Cost sharing for covered benefits
Most short-term policies have an out-of-pocket limit on cost sharing; however, that limit might not include what you pay in deductibles or copays. By contrast, in ACA-compliant policies, the out-of-pocket limit caps what consumers pay in a year for all types of cost sharing—deductibles, co-pays, and coinsurance. For 2020, that limit is $8,150 per year for a single person.
Be sure to check whether the short-term policy offers a network of providers. If so, you will need to seek care in-network to be covered (or, in case of “PPO” plans – to get the highest level of coverage.) Some short-term policies are described as “Indemnity” policies. That means the insurer does not limit coverage to a network of doctors and hospitals. It also means the insurer has not negotiated any limits on what doctors and hospitals can charge you. An indemnity policy will reimburse you up to an amount the insurer allows, and you will be responsible for the difference between that amount and the actual billed amount. This difference is called “balance billing” and can be very expensive.
Other differences from ACA-compliant plans
Short-term policies cannot be sold on HealthCare.gov or state marketplace websites. Consumers eligible for marketplace subsidies cannot use them to buy short-term policies. When comparing premiums for short-term plans and marketplace plans, be sure to take into account marketplace premium and cost sharing subsidies that may apply to you. Most people who buy marketplace plans qualify for these subsidies.

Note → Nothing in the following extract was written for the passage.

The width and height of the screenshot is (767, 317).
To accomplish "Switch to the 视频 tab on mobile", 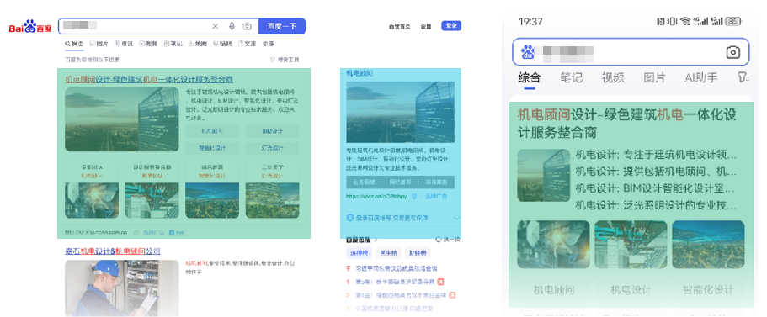I will (613, 77).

 So far, California, Massachusetts, New Jersey, and New York prohibit the sale of short-term health insurance policies that lack protections for people with pre-existing conditions. Additionally, Colorado, Connecticut, New Mexico, and Rhode Island impose tighter rules on short-term plans, and as a result, no short-term plans are currently sold in these states. Some other states that apply much stricter limits to short-term policies are Delaware, District of Columbia, Hawaii, Illinois, Maine, Maryland, Vermont, and Washington.